My
first day of jury duty, the Santa Ana winds were blowing, so I arrived soggy with sweat at the hideous 19-story office building in which
Los Angeles County justice is meted out. It appeared as though we couple of
hundred prospective jurors were about 60 percent Latino, 10 percent Asian, and maybe 99 percent bitter
and resentful about having been wrenched from the glamour and excitement of our everyday lives. We were shown
an inspirational film whose narrator droned on about the responsibilities of
those residing in a democracy. Oceans white with foam and the Statue of Liberty
made their expected cameo appearances.
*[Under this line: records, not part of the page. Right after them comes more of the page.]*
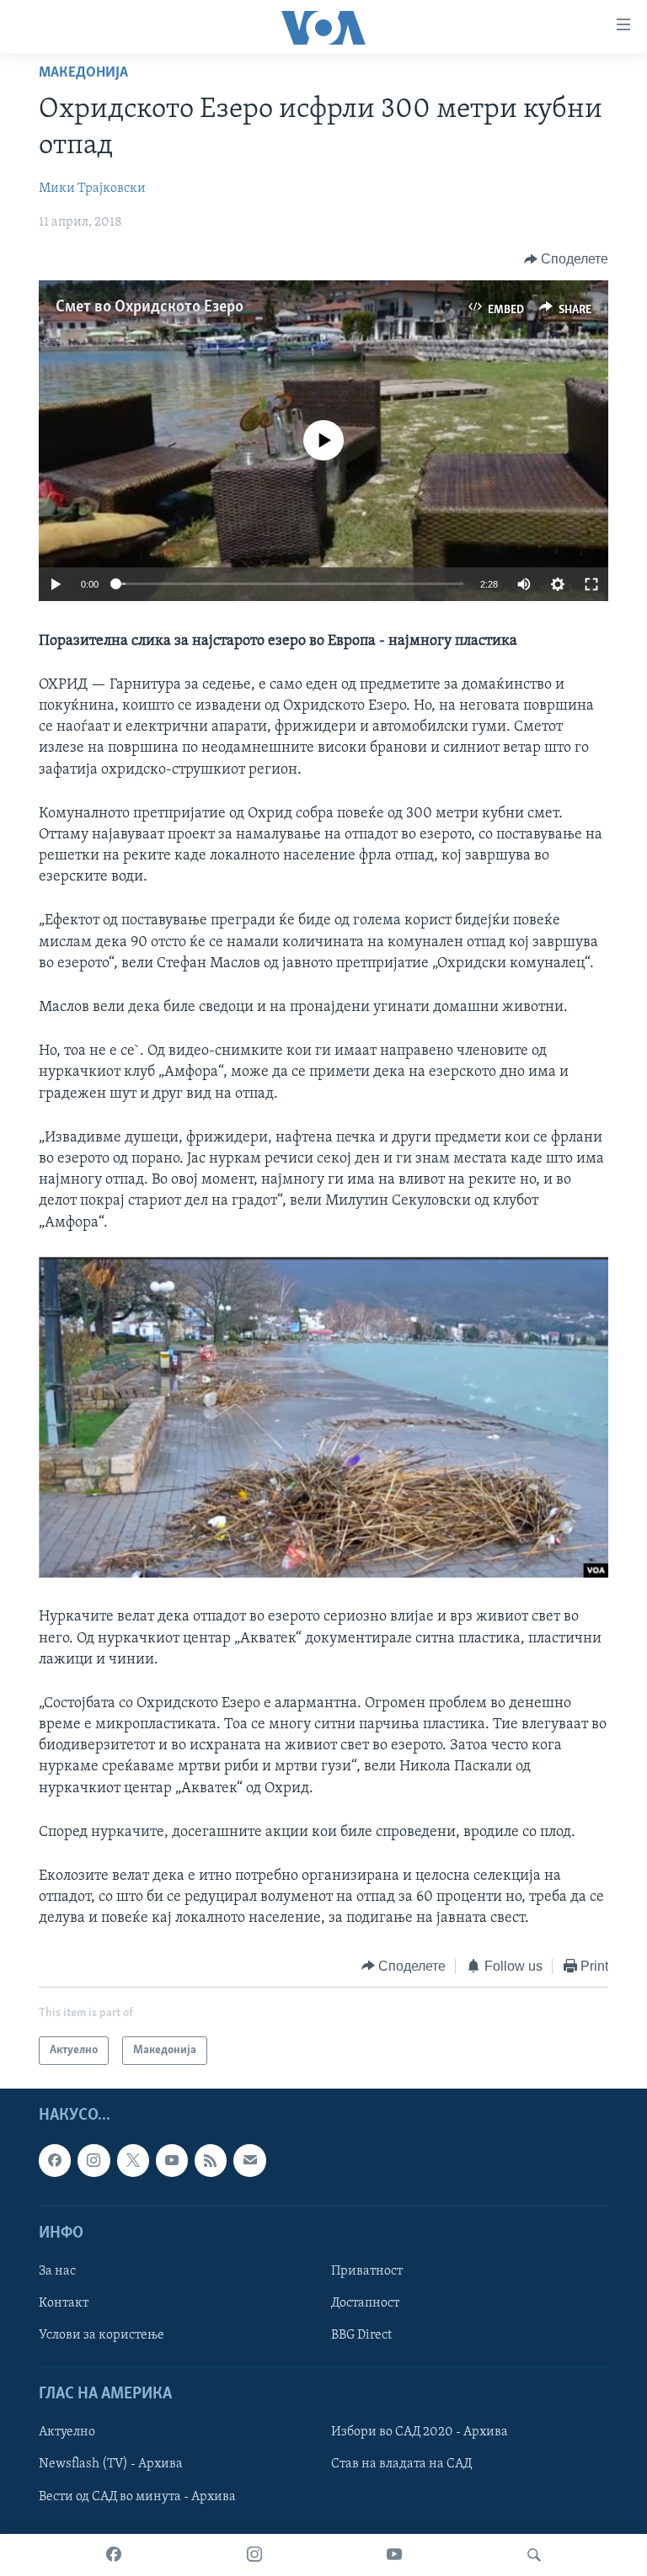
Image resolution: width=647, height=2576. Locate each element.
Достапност (365, 2303)
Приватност (367, 2271)
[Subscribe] (249, 2160)
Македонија (83, 73)
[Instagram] (254, 2555)
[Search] (534, 2555)
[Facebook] (114, 2555)
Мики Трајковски (92, 188)
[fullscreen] (591, 584)
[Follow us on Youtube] (172, 2160)
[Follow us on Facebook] (55, 2160)
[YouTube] (394, 2555)
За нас (57, 2271)
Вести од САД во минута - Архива (137, 2497)
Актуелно (67, 2433)
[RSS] (211, 2160)
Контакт (63, 2303)
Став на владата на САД (401, 2465)
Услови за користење (101, 2335)
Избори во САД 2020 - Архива (419, 2433)
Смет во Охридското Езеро (149, 307)
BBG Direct (361, 2335)
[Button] (566, 259)
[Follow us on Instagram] (94, 2160)
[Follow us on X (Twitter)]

An officious County employee droned a
little oration in which she used the phrase “at this time” repeatedly, and
explained that there was nothing anyone could do about our waiting room being
cold enough to store meat in, even though the hot Santa Ana winds had raised the temperature outside to 90° F. Nor did the water fountains work, but we were to
derive solace that they didn’t work on any other floor of the building either. Defying dehydration, I occasionally ducked into the men’s room for handfuls of water. In a blind
taste test, I would have been able to distinguish it from Pellegrino 10 times
out of 10.
At
last my number was called. I was to report to Dept. 126, presided over by Superior Court Judge
Mildred Escobedo, up on the 15th floor, where, as advertised, the
drinking fountains didn’t work. Fifty-five of us waited forever in the corridor
outside her courtroom. I didn’t know anyone still named unsuspecting female infants Mildred. It seems a cruel practice.
We
were finally allowed into the actual courtroom, surely the most depressing
place in North America, with ultra-dismal fluorescent lighting that rendered even
Prospective Juror 2, who’d looked quite sexy out in the corridor, gray and
miserable. The defendant, accused of having tried to murder a fellow Latino, was
a rotund little guy in a wheelchair. All we saw of him was the back of
his head.
The
last time I was summoned for jury duty — in San Francisco in the mid-90s — I
was sent home almost immediately, seemingly because of my black leather
motorcycle jacket and sneer. It wasn’t so easy this time. I hoped that glaring at the
prosecutor might suffice, but it very quickly emerged that I had very stiff
competition for his and his opponent's peremptory challenges. One young woman said
that, because the defendant was in a wheelchair, she’d find it impossible,
regardless of the evidence, to convict him. It seemed not to occur to her that
he might have been injured in the course of trying to kill the other guy, or molesting schoolchildren.
Another, who a couple of years ago had been convicted of grand theft, said he’d
be unable to believe anything a prosecutor said. A retired firefighter, on the
other hand, promised not to believe anyone who looked as though he might be in a gang, which I understood to mean: any young Latino.
Several said they
could never find innocent a person who didn’t speak up in his own defense. A few
said that a single witness’s testimony could never be sufficient. I could see
the DA, whose dismal nausea-colored dress shirt was especially ghastly in the fluorescent light, wanting to roll his eyes. I have never enjoyed the company of the very
stupid, and in that dismal courtroom, you could cut the stupidity with a knife,
though all weapons had of course been confiscated downstairs, at the building's entrance.
A
former fireman didn’t use these exact words, but essentially said he was
prepared to take as God’s own truth any testimony by a cop. A fat, neckless prospective
juror seated in front of me had four very distinct folds in the back of his head.
It occurred to me that addressing Judge Escobedo as Your Highness rather than
Your Honor might get me sent home, but might also get me locked up for
contempt of court. They’d need 12 jurors and two alternates. I was Prospective Juror No. 22, and it appeared certain that
at least 10 ahead of me would be banished either for being delusional or hopelessly dimwitted
or for not speaking English. It
wasn’t looking good. By the time Her Highness dismissed us for lunch after the DA’s 50
minutes with us, it was looking perfectly awful.
I
got myself Japanese at a restaurant on Hill Street in which all the
employees seemed to be Latino. It wasn’t at all good. The California rolls were
approximately the diameter of a Frisbee, and who ever heard of cutting a piece of California roll, rather than putting the whole thing in your mouth? I returned to
the courthouse in an ugly mood.
The
defendant was nowhere in sight. We seated ourselves. Her Honor said she had bad news. The trial was now projected to last into December. Around 48
prospective jurors groaned or wailed or rent their garments. Only those who
didn’t understand English did not. Her Honor turned out to be kidding.
What a cutup, Mildred! She delivered a little oration about how we should be
grateful to live in a country with Our System of Justice (I suspect that’s largely
true), and how we shouldn’t have groaned and wailed and rent our garments, and
sent us on our way.
Free
at last. Good God almighty! Free at last!